27-22 咲耶④
周りにいたみんなが一通り驚いたところで、俺は咳払いをして、場を仕切り直した。
急な展開に驚きはしたが、咲耶は俺の娘なので、カードクリエイターの能力を持ったとしても不思議はないのだ。清音と美星という前例があるので、ありえなくもない。
驚きはしたが、予定調和である。
「咲耶は、これで外に出せなくなったなぁ。
迂闊に外に出したら、人をカード化しようとするかもしれん」
「旦那様、人は相手が拒否すればカード化できないのでは?」
「拒否すれば、だね。相手が子供だった場合、興味本位でカード化される事もあると思うよ」
「ああ……。その通りですね」
これまでの子育ては、カードクリエイターの能力なしのものだった。
だが、今後はカードクリエイターの能力を持っている前提で、咲耶を育てていかないといけなくなった。
難易度が跳ね上がってしまった事に、俺は頭が痛くなる。
カードクリエイターの能力は、俺もフィーリングで使っていたので、赤子の咲耶が使えたとしても不思議ではない。
腕を振り回すように、能力を使ってしまうという訳だ。
「とりあえず、だ。今度から、ピーマンはカード化した物を使うようにするか。カード化して食べずに済ませるとか、そんな甘えを許す訳にもいかない」
「そうですね。好き嫌いは良くありません。
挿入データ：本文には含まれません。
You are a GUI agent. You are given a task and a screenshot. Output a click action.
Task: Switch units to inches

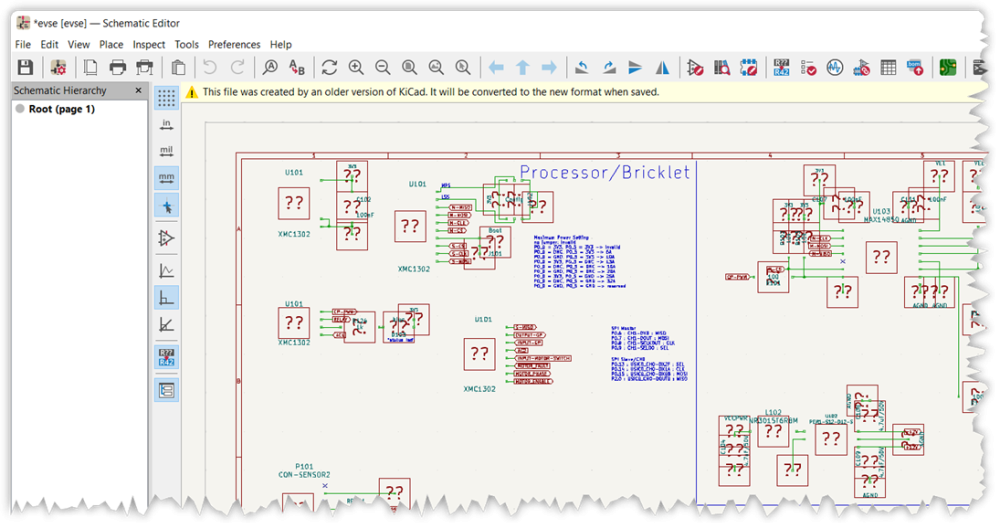click(167, 125)
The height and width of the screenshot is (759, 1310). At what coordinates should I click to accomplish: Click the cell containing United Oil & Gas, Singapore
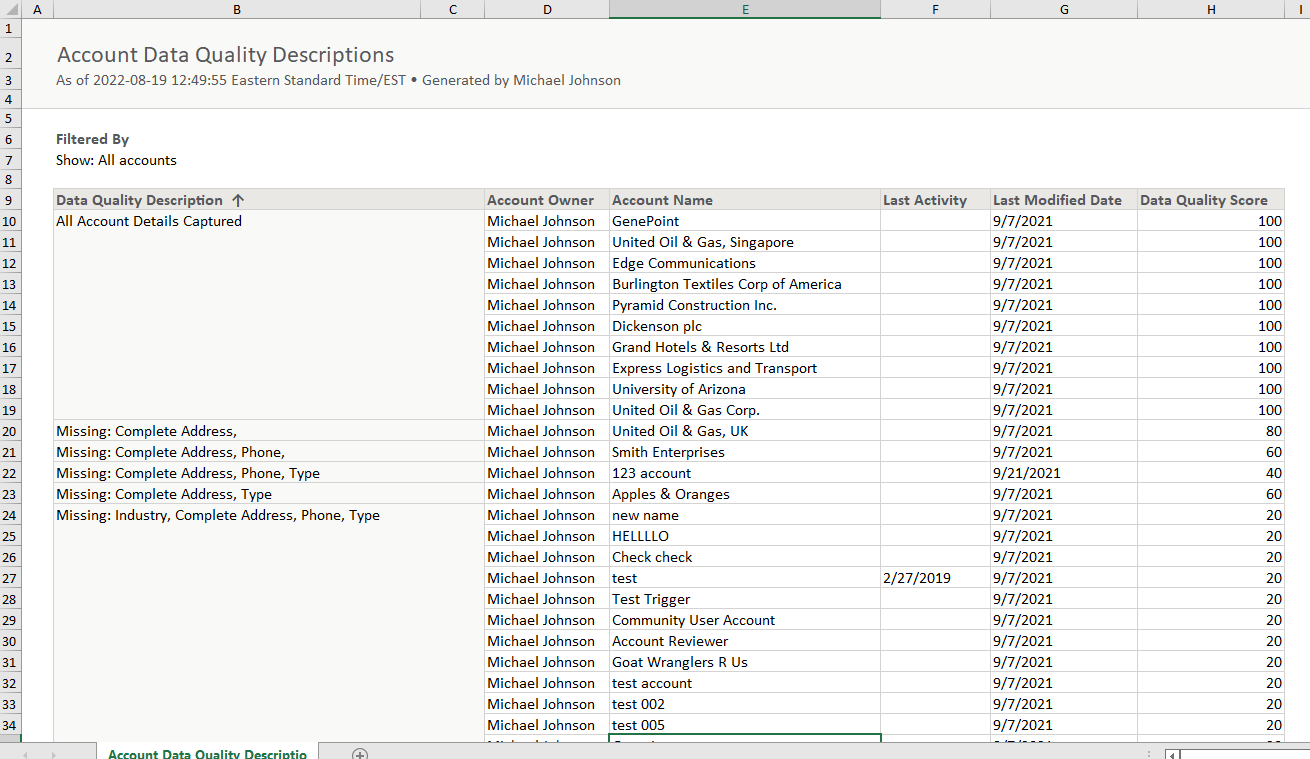point(703,241)
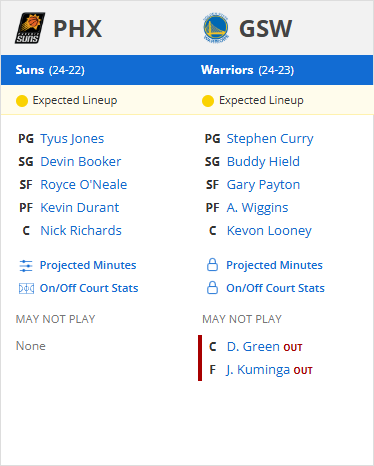This screenshot has height=466, width=374.
Task: View J. Kuminga's out listing
Action: click(x=269, y=370)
アレルギーの確認のためにも、一度は咲耶に食べさせましょう」
親としては、カード能力を玩具のように振り回す子供を許容する訳にはいかない。
ちゃんとしたモラルを身に付けるまで、能力をきっちり管理していく必要があるだろう。
子供にしてみれば窮屈な話だが、普通の親を目指す俺は、そこは厳しく締め付けていく所存である。
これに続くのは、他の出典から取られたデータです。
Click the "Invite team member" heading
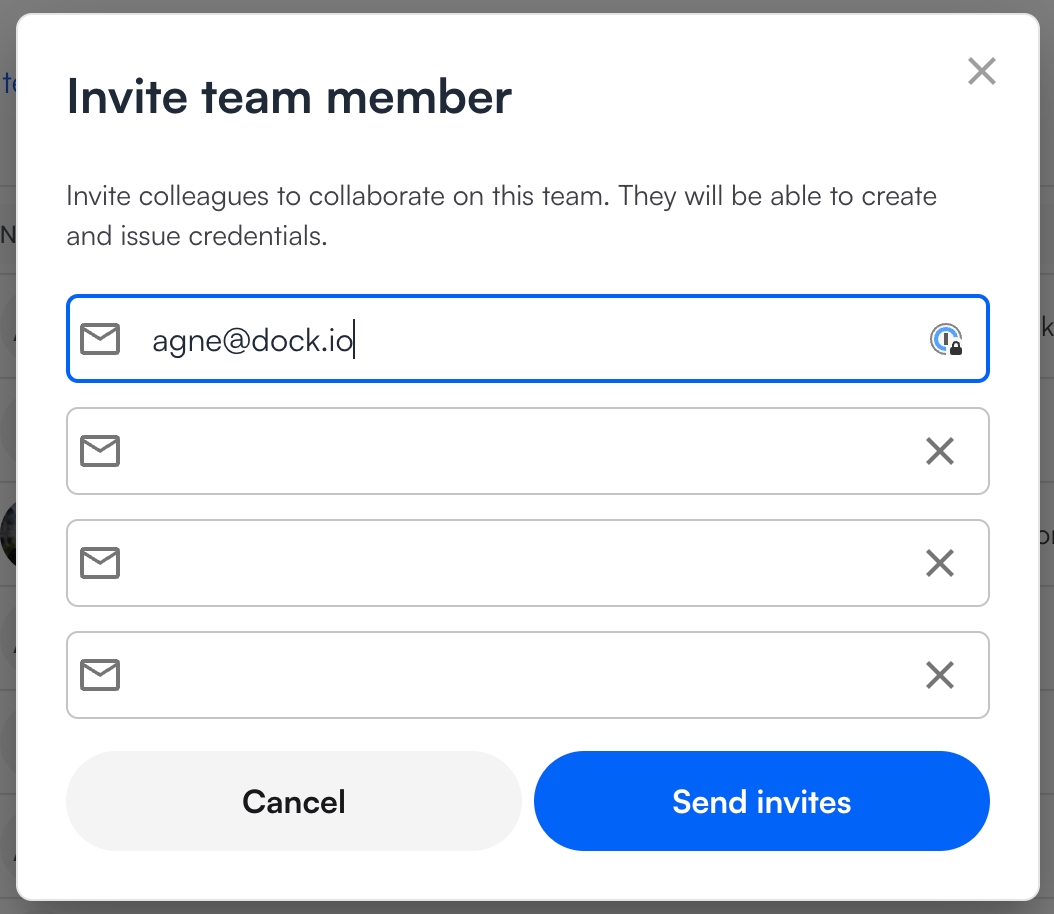The image size is (1054, 914). [289, 98]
結局のところ、カード能力の有無で子供への愛情が変わるわけでもない。
そう思えば、多少は気分もマシになる。
実際は、能力の有無が子育ての大変さに直結することは否定できない。
それでも、建前で意識を逸らせられれば、意外と頑張れるようになる。
戦争には大義名分ってものが必要だと言われるが、そういったものが無いと、人が人を殺す事に耐えられないという話なのだ。
子育てだって同じで、自分の血を引く子供だから、能力に関係なく愛しているから、そういった綺麗な言葉で自分を奮い立たせることで、やりがいのある子育てに耐えていくのだ。
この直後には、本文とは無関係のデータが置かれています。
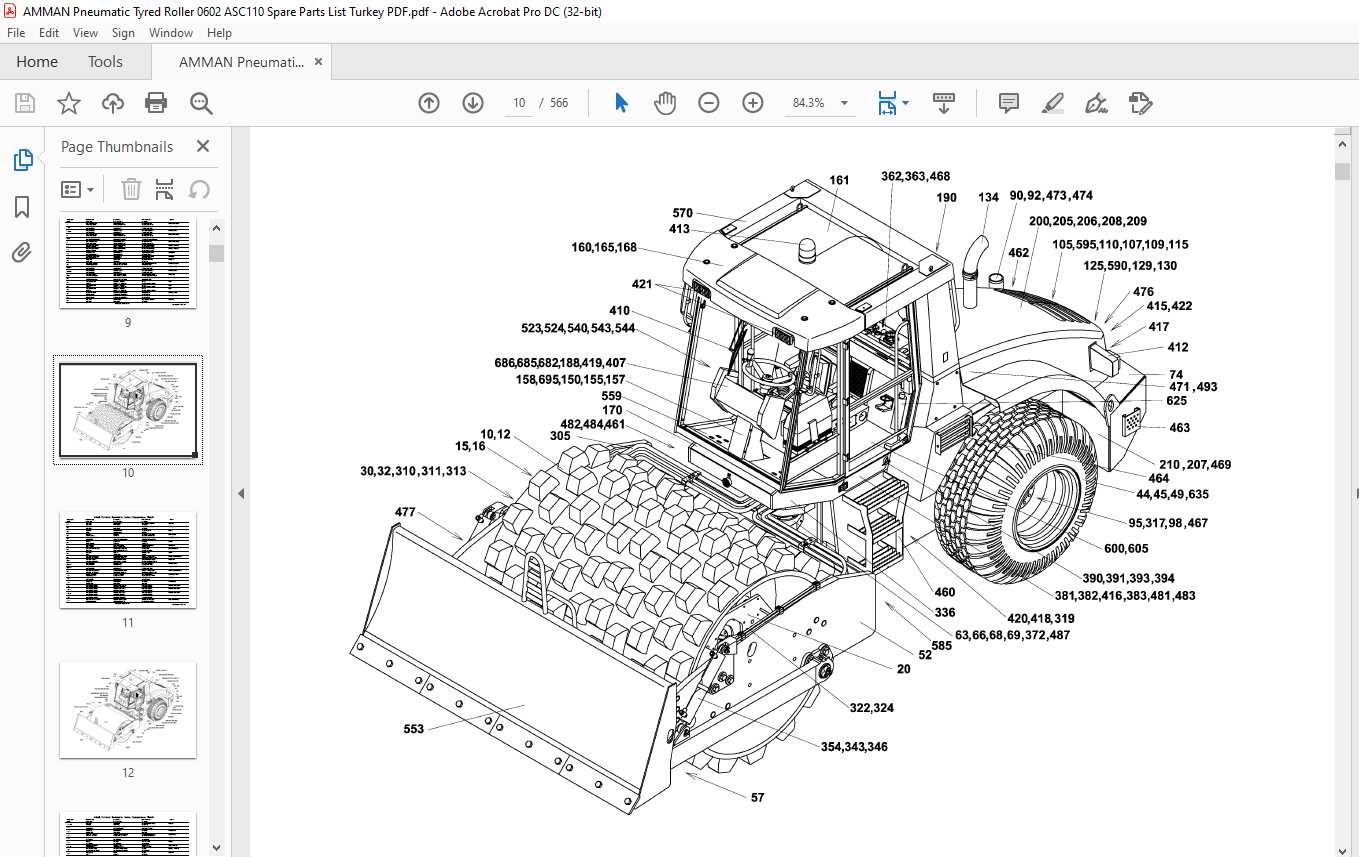Open the Find text magnifier
This screenshot has height=857, width=1359.
[x=201, y=103]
たまには息抜きして、そうやって並々ならぬ苦労を受け入れるのだ。
まぁ、俺自身が実際に子育てをやってみて、愛情だけで何とかなるものではないよな、とか、母親が育児ノイローゼになるのも当然だな、とか、そんな感想を抱いている。
この苦労は外から見えるものでもないし、一度経験した人だからと軽々しく理解者ぶってほしくないほどに大変だ。
具体的には、夜中の起床とかだけど。
「夏鈴はよく耐えられるよな」
「ふhっ。男親と母親では、覚悟が違うのですよ。
自分のお腹を痛めて産んだ子供ですから。だんなさまは、もっと鷹揚に構えていても構いません。
愛しているからこそ、この苦労も愛おしいんです」
なお、夏鈴は大変な子育てを、どこか楽しんでいる雰囲気ですらある。
俺は父親で、親子の情が母親よりは薄いというか、我が子に対する実感が、夏鈴のそれに届かないようだ。
まぁ、ゲームとかでも単純作業を苦にしない人とか居たけど。
これもそういう事なのかな?
そして、それに共感できない俺の愛情は足りていないのかもしれないなぁ。